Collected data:

-*-

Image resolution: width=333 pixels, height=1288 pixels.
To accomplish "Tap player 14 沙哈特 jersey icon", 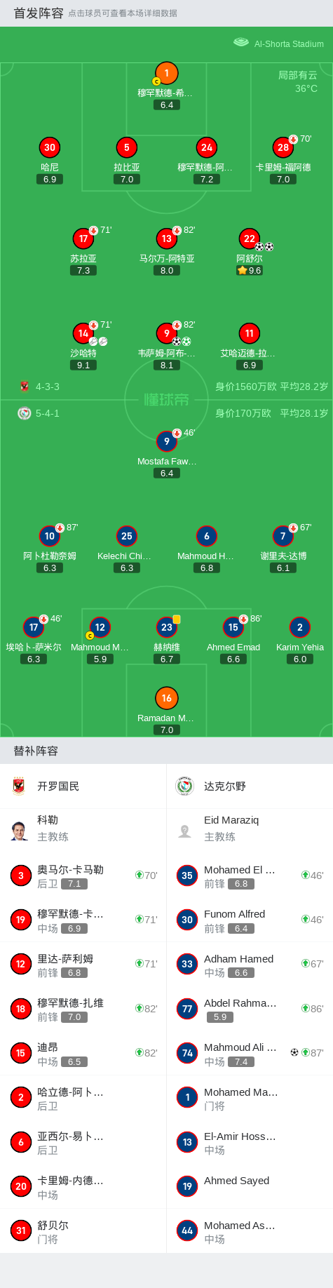I will (x=83, y=333).
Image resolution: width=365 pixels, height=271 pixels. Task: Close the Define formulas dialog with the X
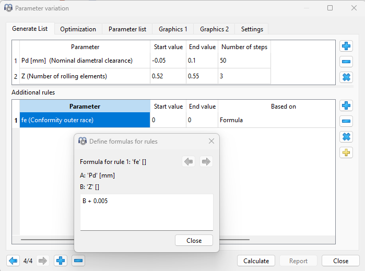(211, 141)
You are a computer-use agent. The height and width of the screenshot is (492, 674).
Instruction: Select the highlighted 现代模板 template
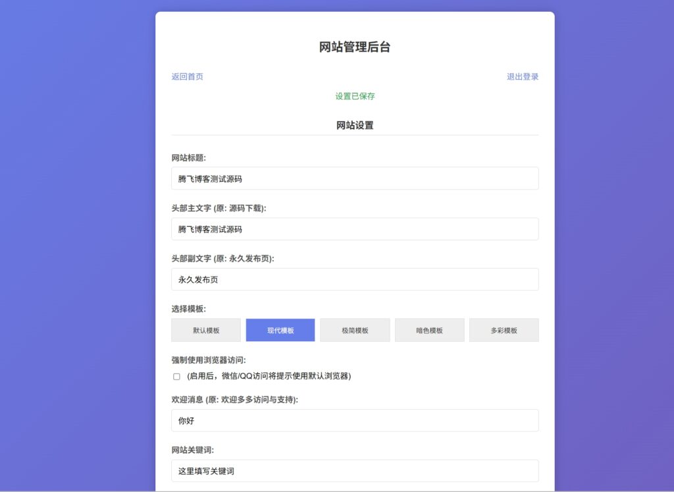click(280, 331)
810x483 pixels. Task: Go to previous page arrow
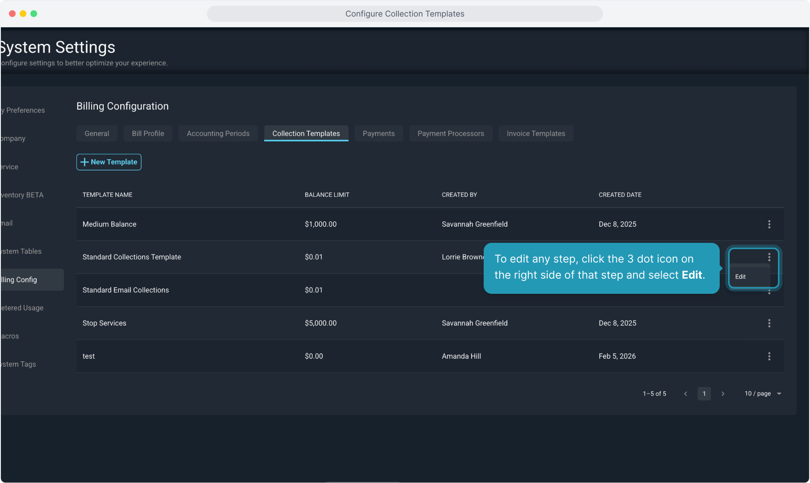pyautogui.click(x=685, y=394)
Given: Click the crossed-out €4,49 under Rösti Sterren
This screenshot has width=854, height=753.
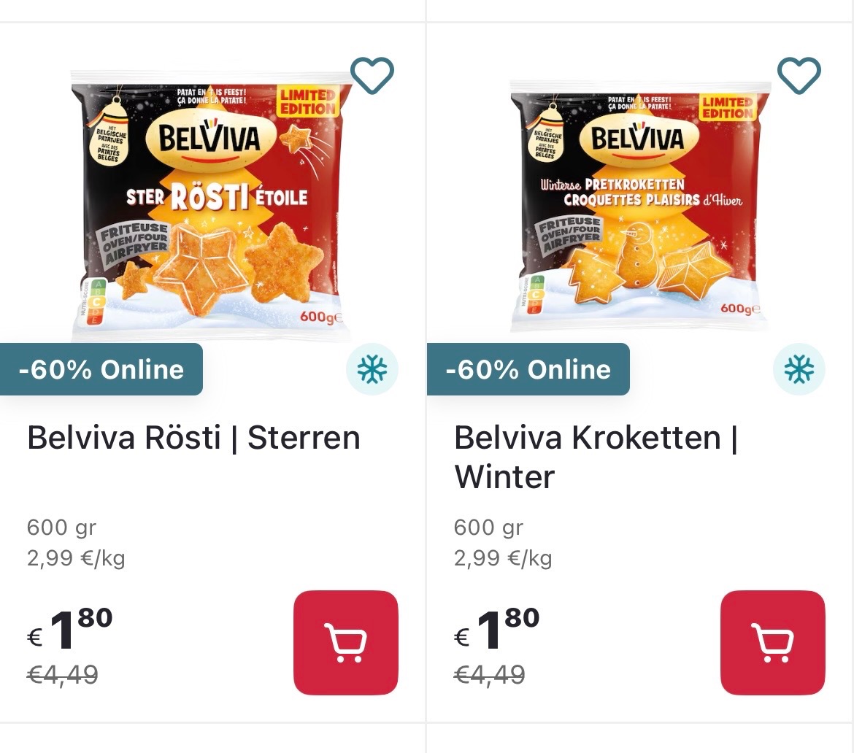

-*-

Assigned task:
Wherever a line in the entries holds "screenshot", copy that line.

Solved exercise:
You are a computer-use agent. The height and width of the screenshot is (492, 674).
This screenshot has width=854, height=753.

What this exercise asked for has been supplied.